Problem statement: Show every line of the records below that contains the word "text".

☆ ☆ ☆ ☆

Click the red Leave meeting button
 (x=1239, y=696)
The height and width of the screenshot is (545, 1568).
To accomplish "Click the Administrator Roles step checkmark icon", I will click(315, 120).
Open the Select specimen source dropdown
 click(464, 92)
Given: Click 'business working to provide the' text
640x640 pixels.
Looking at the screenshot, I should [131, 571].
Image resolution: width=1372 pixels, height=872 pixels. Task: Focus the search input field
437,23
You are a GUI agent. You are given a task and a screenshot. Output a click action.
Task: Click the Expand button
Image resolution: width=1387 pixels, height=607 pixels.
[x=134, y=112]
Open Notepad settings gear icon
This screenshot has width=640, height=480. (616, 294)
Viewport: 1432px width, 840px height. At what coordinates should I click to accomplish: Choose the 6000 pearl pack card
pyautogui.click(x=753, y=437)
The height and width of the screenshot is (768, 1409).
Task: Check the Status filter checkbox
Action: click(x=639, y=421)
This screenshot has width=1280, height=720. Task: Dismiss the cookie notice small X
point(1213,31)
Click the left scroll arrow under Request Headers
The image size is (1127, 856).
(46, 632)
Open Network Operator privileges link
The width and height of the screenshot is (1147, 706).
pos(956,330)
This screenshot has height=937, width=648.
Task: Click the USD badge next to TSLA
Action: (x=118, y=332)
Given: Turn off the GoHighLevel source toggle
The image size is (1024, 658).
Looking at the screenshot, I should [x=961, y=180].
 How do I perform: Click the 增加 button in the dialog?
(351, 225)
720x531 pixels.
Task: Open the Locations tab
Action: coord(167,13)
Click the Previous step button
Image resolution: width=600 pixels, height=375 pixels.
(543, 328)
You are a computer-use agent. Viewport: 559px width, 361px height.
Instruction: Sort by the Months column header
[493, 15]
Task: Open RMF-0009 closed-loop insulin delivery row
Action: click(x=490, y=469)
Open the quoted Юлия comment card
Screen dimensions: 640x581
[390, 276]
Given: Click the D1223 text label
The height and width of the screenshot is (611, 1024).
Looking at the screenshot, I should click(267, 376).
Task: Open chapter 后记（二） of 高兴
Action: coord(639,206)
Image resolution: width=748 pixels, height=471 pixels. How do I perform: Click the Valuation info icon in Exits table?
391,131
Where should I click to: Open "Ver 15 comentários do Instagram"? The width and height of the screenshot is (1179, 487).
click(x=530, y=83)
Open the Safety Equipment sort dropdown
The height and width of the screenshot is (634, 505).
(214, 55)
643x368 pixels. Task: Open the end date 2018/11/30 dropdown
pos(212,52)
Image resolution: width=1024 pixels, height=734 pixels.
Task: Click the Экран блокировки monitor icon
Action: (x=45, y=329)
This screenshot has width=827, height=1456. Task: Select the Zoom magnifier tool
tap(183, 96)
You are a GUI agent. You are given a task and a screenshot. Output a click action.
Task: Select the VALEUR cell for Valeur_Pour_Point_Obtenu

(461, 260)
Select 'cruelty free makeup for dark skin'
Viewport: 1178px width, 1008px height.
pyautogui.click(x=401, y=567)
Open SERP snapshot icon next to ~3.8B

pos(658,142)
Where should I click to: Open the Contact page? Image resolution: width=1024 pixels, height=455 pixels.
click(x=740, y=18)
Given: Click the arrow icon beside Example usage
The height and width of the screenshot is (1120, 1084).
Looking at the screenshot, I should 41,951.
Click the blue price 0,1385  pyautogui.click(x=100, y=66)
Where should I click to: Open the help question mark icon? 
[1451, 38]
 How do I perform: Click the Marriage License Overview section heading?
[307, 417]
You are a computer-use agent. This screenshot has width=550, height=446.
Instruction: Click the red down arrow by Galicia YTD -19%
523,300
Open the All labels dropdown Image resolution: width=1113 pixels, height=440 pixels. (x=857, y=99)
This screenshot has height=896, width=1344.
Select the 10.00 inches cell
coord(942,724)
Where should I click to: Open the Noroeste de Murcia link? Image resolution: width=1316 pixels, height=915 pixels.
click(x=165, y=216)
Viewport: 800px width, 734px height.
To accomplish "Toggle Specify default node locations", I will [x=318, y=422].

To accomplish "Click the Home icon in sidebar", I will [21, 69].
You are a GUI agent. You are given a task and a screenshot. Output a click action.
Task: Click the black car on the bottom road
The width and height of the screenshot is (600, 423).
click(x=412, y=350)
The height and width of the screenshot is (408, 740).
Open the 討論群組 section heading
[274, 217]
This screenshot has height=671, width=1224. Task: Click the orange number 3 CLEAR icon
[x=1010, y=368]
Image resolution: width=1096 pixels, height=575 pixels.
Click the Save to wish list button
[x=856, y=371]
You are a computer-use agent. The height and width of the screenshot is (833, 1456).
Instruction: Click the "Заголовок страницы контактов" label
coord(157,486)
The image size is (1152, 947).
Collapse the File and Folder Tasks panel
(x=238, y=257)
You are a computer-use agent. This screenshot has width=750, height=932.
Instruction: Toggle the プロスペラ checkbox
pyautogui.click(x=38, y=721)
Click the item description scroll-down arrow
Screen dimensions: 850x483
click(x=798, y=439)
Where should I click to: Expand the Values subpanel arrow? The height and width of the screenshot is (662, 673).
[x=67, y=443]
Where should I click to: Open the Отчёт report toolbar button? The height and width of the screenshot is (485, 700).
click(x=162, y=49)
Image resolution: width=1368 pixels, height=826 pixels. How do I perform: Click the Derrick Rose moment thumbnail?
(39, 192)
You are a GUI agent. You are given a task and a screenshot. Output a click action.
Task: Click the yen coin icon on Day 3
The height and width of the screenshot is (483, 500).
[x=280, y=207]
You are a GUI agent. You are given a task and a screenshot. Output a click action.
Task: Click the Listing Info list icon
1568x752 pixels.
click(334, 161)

☆ ☆ ☆ ☆

Answer to this task:
Given: Click 'business working to provide the' text
Given: Click the D1223 text label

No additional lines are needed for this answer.